Une foule compacte d’usagers attend devant les ascenseurs à la station du REM Édouard-Montpetit, en pleine heure de pointe. © Alexis Thériault
Une foule compacte d’usagers attend devant les ascenseurs à la station du REM Édouard-Montpetit, en pleine heure de pointe. © Alexis Thériault

Des étudiants mécontents de l’attente aux ascenseurs du REM

La rentrée de la session d’hiver a été marquée par des files d’attente aux ascenseurs de la station Édouard-Montpetit du Réseau express métropolitain (REM). Sur les réseaux sociaux, la communauté étudiante a partagé des images de couloirs bondés sur des dizaines de mètres, une situation qui a également attiré l’attention de Radio-Canada.

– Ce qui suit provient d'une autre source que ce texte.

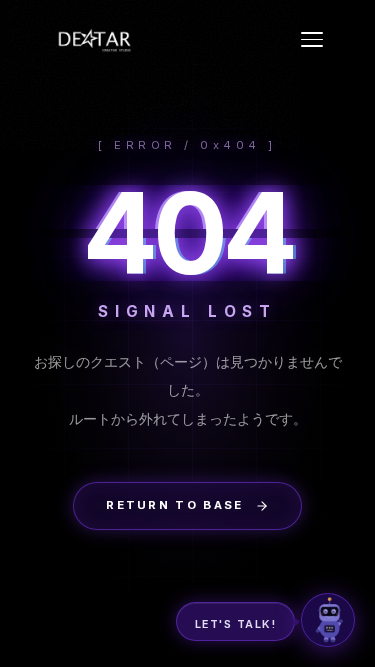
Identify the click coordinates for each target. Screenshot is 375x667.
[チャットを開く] (328, 620)
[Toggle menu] (312, 39)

Certains élèves ont révélé avoir attendu jusqu’à 25 minutes avant de pouvoir sortir de la station du REM. Plusieurs ont également affirmé que ces délais ont causé des retards lors de la première semaine de cours.

Une semaine après les premières publications, Quartier Libre s’est rendu mardi et mercredi matin, à l’heure de pointe, près des ascenseurs, afin de consulter la communauté étudiante pendulaire du REM.

À la sortie de l’un d’eux, Loïc, étudiant à HEC, lance au pas de course : « C’est tout le temps congestionné, parfois plus que d’autres [jours], mais je suis souvent arrivé en retard à mes cours. »

« Je prends le REM tous les jours, témoigne pour sa part Marcel, étudiant en sciences de la communication à l’Université de Montréal. C’est vraiment très économique sur le temps. Ça me prend toujours 2 à 5 minutes pour sortir de la station. Aujourd’hui, c’était vraiment achalandé, mais ça me prend toujours moins de 10 minutes ».

David, lui, étudiant en génie à Polytechnique, tente de trancher : « Veux-tu que je te le dise? Ils n’en ont pas mis assez, des ascenseurs. »

L’opérateur du REM reconnaît l’achalandage à Édouard-Montpetit

Dans le couloir menant aux ascenseurs, une poignée d’employés du REM, dont des inspecteurs, supervisent le déplacement de la centaine d’usagers attroupés aux portes automatiques.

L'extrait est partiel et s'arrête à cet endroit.